Continuiamo anche in questa casa con un allestimento nel corridoio e con un altro artista Lorenzo Guiliani, nato a Dublino, che ci guida in paesaggi notturni dove il blu della notte e il chiarore delle stelle incontrano il nero inchiostro di un paesaggio interiore. Sono gli intrecci dei segni che ci svelano un viaggio nell’inconscio e nel sogno portando l’indagine nella moltitudine dei linguaggi, delle nazionalità e delle diversità che contraddistinguono la sua ricerca; è uno degli aspetti di questa collettiva, che prontamente ritroviamo nell’artista Helen Lupo dal Venezuela, venuta a studiare le tecniche dell’incisione tradizionali qui a Firenze.
Nulla di tradizionale ha però la sua ricerca nel corpo e nelle emozioni dell’uomo, nelle relazioni che teniamo con gli altri e con l’ambiente onirico che ci circonda, e che a volte sembra toglierci il respiro come evidenzia l’artista in deversi lavori.


Camminiamo ora verso la tappa conclusiva, la solita procedura: ”I find you”. Saliamo in un dedalo di scale fino ai tetti di Firenze e ancora più in alto, dove troviamo Eri Mizutani e Paolo D’Antonio, rispettivamente pittrice e fumettista.
I bei lineamenti dei soggetti e i segni astratti, i colori forti, vivi e potenti degli acrilici di Mizutani trovano il loro specchio nelle tavole in bianco e nero del bravo fumettista D’Antonio.
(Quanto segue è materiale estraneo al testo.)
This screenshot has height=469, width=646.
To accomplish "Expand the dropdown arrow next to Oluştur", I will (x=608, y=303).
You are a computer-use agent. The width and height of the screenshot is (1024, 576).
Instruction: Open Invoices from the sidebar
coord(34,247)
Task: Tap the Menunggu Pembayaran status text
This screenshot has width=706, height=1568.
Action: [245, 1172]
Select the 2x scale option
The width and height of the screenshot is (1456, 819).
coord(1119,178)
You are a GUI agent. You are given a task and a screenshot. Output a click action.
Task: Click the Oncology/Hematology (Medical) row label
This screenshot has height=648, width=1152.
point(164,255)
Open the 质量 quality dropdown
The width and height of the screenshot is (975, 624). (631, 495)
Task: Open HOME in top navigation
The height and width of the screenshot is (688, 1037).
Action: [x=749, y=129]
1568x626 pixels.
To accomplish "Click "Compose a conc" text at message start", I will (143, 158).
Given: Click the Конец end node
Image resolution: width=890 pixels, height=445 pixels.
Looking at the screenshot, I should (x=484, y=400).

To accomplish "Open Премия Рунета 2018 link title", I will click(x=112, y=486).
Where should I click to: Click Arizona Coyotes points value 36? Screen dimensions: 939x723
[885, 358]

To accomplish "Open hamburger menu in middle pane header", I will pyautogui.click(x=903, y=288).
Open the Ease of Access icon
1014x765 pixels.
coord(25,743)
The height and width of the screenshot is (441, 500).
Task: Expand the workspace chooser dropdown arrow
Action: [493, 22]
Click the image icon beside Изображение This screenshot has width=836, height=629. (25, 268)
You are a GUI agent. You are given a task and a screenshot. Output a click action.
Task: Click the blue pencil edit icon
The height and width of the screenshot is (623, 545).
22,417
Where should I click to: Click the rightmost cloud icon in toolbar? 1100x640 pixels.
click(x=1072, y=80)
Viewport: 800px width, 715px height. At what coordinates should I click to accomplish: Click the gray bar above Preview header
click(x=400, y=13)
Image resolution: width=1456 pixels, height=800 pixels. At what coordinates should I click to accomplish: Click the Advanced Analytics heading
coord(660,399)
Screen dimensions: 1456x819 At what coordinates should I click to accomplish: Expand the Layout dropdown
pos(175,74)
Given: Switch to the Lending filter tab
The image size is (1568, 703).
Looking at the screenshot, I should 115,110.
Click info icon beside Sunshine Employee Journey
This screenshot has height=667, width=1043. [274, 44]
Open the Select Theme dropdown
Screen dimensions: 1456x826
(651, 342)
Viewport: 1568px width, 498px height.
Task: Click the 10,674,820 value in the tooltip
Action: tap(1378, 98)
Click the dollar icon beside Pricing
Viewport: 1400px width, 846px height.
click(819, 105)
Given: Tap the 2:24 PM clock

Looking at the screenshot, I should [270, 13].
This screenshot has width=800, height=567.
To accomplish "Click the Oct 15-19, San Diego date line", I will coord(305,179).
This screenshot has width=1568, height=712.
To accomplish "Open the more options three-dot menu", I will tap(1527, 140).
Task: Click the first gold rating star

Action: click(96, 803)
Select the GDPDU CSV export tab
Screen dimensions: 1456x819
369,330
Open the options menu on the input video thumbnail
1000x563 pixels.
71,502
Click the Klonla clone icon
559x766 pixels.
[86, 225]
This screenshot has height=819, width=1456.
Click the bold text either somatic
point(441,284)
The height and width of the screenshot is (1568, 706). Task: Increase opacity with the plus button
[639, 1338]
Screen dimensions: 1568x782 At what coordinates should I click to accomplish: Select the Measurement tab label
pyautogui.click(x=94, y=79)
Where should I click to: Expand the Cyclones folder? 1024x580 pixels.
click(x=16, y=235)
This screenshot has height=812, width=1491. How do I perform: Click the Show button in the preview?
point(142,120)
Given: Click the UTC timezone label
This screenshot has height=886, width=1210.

Nella stanza si crea un cerchio in cui entrambi sono dei narratori: la prima del reale, portato nei volti dei bambini giapponesi, dalle bottiglie e dagli occhi dei protagonisti di questi quadri che voglio mostrare e mostrarsi, alla riproduzione delle foglie degli alberi nella cera nera da fonderia. Il secondo, invece, del mondo dell’immaginazione e dell’avventura; sia che questa si svolga nel mare pullulante di pirati o nel grande universo, o ai piedi di un insanguinato Duomo di Firenze. Una grande tecnica infatti salta subito agli occhi dalle tavole e dai fumetti di D’Antonio, fumettista molto conosciuto nella scena contemporanea underground del fumetto italiano e del quale ammiriamo anche un ritratto portato all’interno del cerchio dalla stessa Mizutani.


Il giro è concluso ma la ricerca continua; la parola chiave di questa esperienza è SPERIMENTAZIONE. Ne emerge un interessante parallelismo tra la rappresentazione dell’arte stessa e nuovi modi di esporsi ed organizzarsi collettivamente. Una profonda ricerca personale (caratterizzante l’operato di ogni artista) accostata all’abbattimento dei limiti economici e la possibilità di avvalersi di spazi espositivi non convenzionali, oltre che al nuovo modo di aggregarsi e interagire direttamente con lo spettatore, che diventa parte del tutto. Le alternative ci sono: “WE FOUND YOU”.